'''

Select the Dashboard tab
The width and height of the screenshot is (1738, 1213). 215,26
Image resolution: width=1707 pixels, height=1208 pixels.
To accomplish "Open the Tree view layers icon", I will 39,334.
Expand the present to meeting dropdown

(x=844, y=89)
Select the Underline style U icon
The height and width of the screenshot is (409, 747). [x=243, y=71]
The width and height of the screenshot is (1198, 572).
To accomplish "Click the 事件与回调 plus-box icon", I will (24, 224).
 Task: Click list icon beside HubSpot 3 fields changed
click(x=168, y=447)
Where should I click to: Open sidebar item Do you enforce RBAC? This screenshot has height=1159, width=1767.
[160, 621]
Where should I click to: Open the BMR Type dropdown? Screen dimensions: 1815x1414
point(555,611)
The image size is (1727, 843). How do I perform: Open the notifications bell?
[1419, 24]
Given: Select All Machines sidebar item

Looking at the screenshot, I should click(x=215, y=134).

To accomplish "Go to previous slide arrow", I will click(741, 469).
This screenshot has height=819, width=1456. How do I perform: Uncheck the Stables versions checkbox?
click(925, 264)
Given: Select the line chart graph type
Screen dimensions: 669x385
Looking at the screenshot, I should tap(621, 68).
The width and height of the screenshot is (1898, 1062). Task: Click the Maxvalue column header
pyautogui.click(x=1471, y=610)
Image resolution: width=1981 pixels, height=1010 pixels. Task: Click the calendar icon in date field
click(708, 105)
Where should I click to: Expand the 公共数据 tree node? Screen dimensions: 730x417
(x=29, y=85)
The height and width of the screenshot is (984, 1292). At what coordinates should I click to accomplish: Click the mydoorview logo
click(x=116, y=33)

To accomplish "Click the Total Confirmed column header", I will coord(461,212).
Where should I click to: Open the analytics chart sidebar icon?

'''

> [YOUR OBJECTIVE]
Copy each record from above without leaving any out.

> [OUTPUT FOR THIS TASK]
Select the Dashboard tab
The width and height of the screenshot is (1738, 1213). 215,26
Image resolution: width=1707 pixels, height=1208 pixels.
To accomplish "Open the Tree view layers icon", I will 39,334.
Expand the present to meeting dropdown

(x=844, y=89)
Select the Underline style U icon
The height and width of the screenshot is (409, 747). [x=243, y=71]
The width and height of the screenshot is (1198, 572).
To accomplish "Click the 事件与回调 plus-box icon", I will (24, 224).
 Task: Click list icon beside HubSpot 3 fields changed
click(x=168, y=447)
Where should I click to: Open sidebar item Do you enforce RBAC? This screenshot has height=1159, width=1767.
[160, 621]
Where should I click to: Open the BMR Type dropdown? Screen dimensions: 1815x1414
point(555,611)
The image size is (1727, 843). How do I perform: Open the notifications bell?
[1419, 24]
Given: Select All Machines sidebar item

Looking at the screenshot, I should click(x=215, y=134).

To accomplish "Go to previous slide arrow", I will click(741, 469).
This screenshot has height=819, width=1456. How do I perform: Uncheck the Stables versions checkbox?
click(925, 264)
Given: Select the line chart graph type
Screen dimensions: 669x385
Looking at the screenshot, I should tap(621, 68).
The width and height of the screenshot is (1898, 1062). Task: Click the Maxvalue column header
pyautogui.click(x=1471, y=610)
Image resolution: width=1981 pixels, height=1010 pixels. Task: Click the calendar icon in date field
click(708, 105)
Where should I click to: Expand the 公共数据 tree node? Screen dimensions: 730x417
(x=29, y=85)
The height and width of the screenshot is (984, 1292). At what coordinates should I click to accomplish: Click the mydoorview logo
click(x=116, y=33)

To accomplish "Click the Total Confirmed column header", I will coord(461,212).
Where should I click to: Open the analytics chart sidebar icon?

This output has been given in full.